The world is changing rapidly and telecoms are becoming the enabler we need to pivot towards the Internet of Things and connected devices.
There was a great keynote recently from our CEO Hans Vestberg where he talks about the 8 currencies of 5G – which include things like speed, latency, and reliability that all have to be in balance. You cannot sacrifice one to the detriment of others. This struck a real chord with me as it is the same with the DevOps enablers. It’s all about balance.
So how to stay ahead in the race? Part of it is delivering value faster and more efficiently, which is what digital transformation is all about.
The Lenses
Everything we do is centered around business outcomes, and Digital Transformation and Customer Experience should be viewed through multiple lenses. For each of these personas we have to deliver appropriate digital tools to satisfy:
- “What” they need to do
- “Where” they need it
- “When” they need to do it
Customers, partners, and employees are all equally important, so let’s start with our internal talent and give them the tools they require – or as we say “let’s drink our own champagne!”
Technology enablement and community mobilisation
We realised that our most valuable resource is our people. It takes an active community to accelerate change, which is why we formed TECmob. The program’s vision was to empower all our engineers to help take us to the next level – what we affectionately term Verizon 2.0. The main components of TECmob include:
- Innersourcing
- Evolutionary architecture
- Chapters & Guilds
Innersourcing
Innersourcing to me means we’re trying to look at best industry open source practices and apply these within our firm with a massive emphasis on internal collaboration, sharing, and self-governance. To support this vision of build once, build right, and reuse by many, we realised we had to adopt an industry standard repo.

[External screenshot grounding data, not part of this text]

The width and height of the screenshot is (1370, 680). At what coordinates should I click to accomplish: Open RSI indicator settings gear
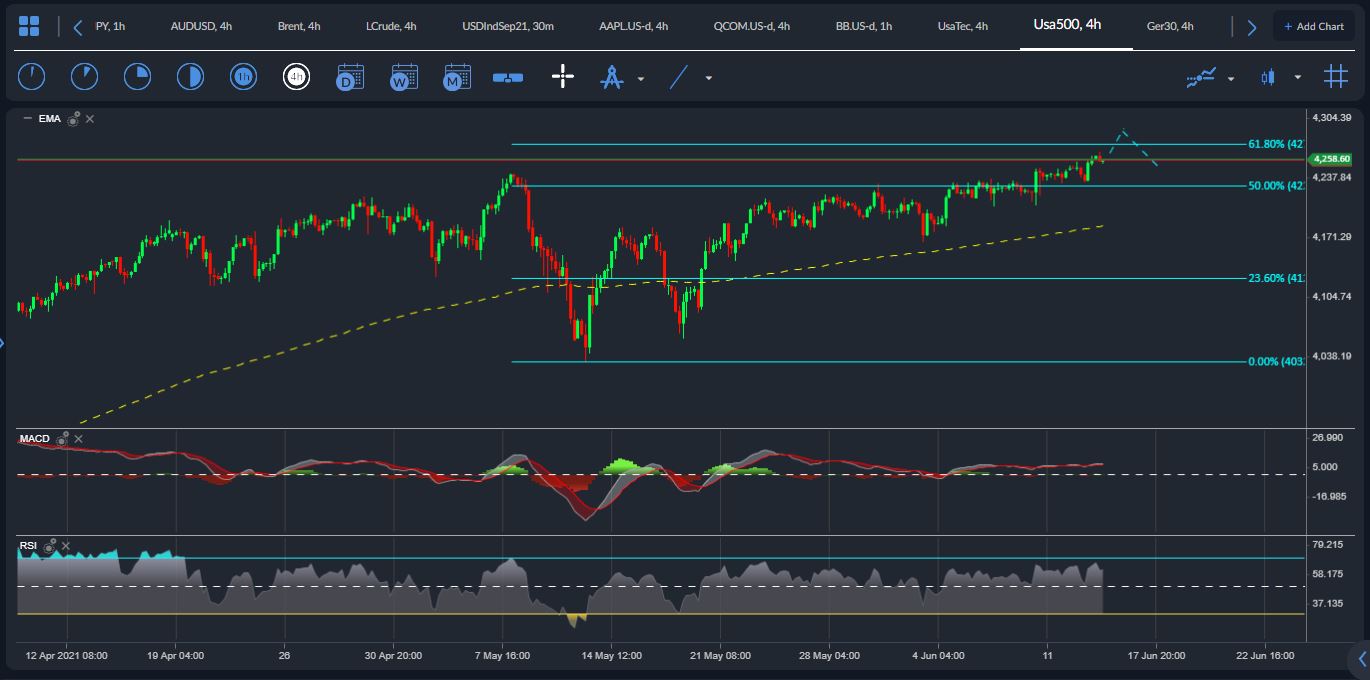50,546
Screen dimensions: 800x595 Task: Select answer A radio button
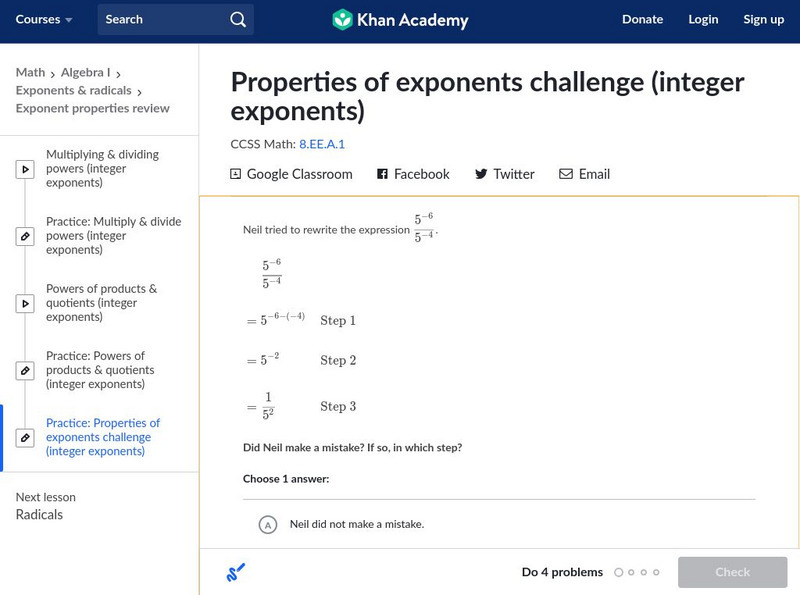[x=267, y=524]
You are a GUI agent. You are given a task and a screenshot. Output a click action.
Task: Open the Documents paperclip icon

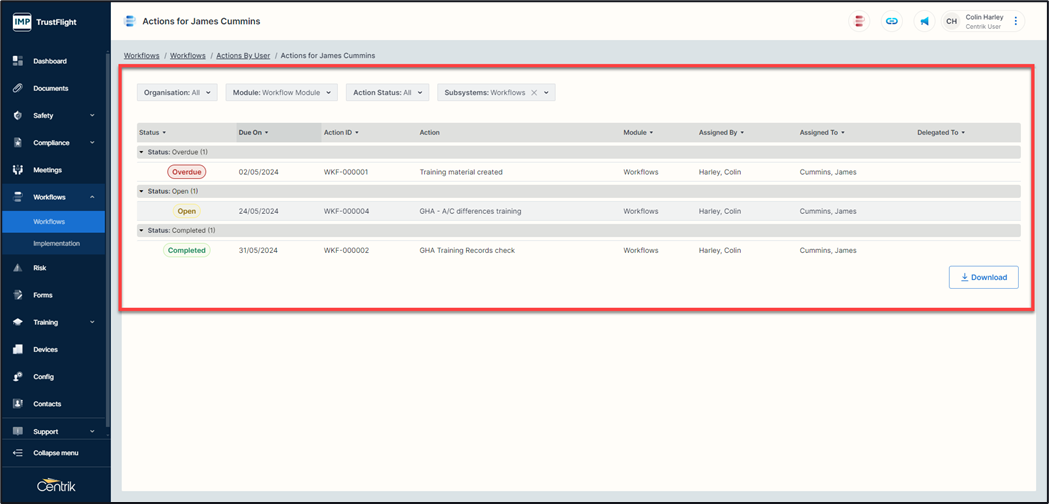pyautogui.click(x=18, y=88)
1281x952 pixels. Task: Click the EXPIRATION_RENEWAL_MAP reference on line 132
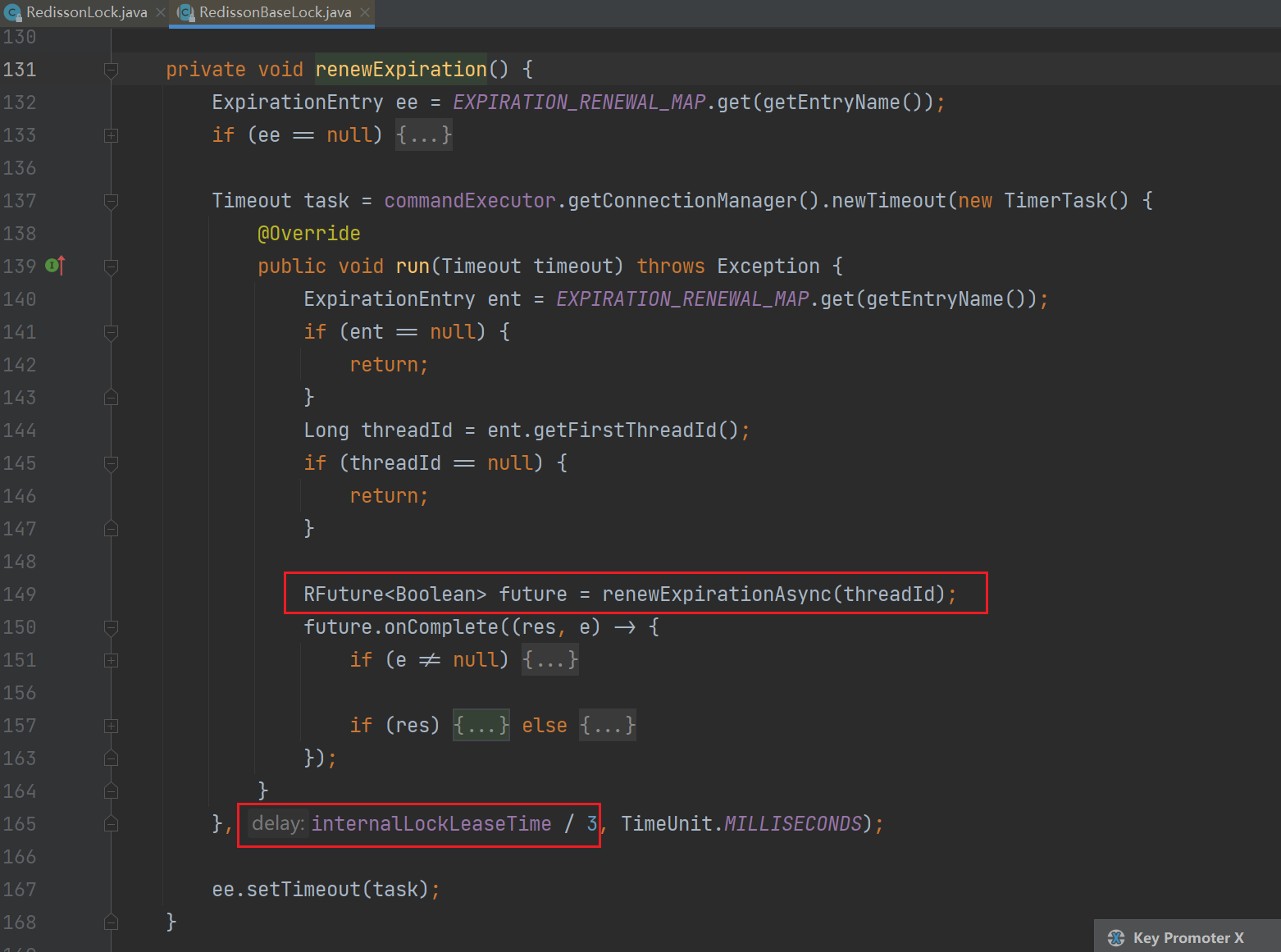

We found that best engineering practices were bred when our folks were working on the bright new shiny stuff! So, to kickstart our cloud migration journey, we constructed a cloudshare repo where diverse teams could submit templates that standardized the management of our cloud infrastructure. We used categorisations, like compute or DB, to assist teams in discovering and consuming these templates.
The results were pretty impressive with around 100 templates created and consumed by over 300 teams. Another success was a data leakage and detection runner that we created and made available against all our open repos to secure us from one key aspect of security breaches.
Our vision is where every pull request gets the same set of templated services run against it. We’re striving for that same level of quality and security to be standard – table stakes. That is the only way we will have low fatigue development cycles and drama-free production releases. A good leading indicator of your DevOps maturity is the stress levels of your release manager – are they pulling their hair out or are they cool as a cucumber?
In order to decrease costs further, specifically to save more than $150M over the course of 3 years, decisions were made to limit the use of commercial software and expensive support contracts, and further embrace open source and innersource.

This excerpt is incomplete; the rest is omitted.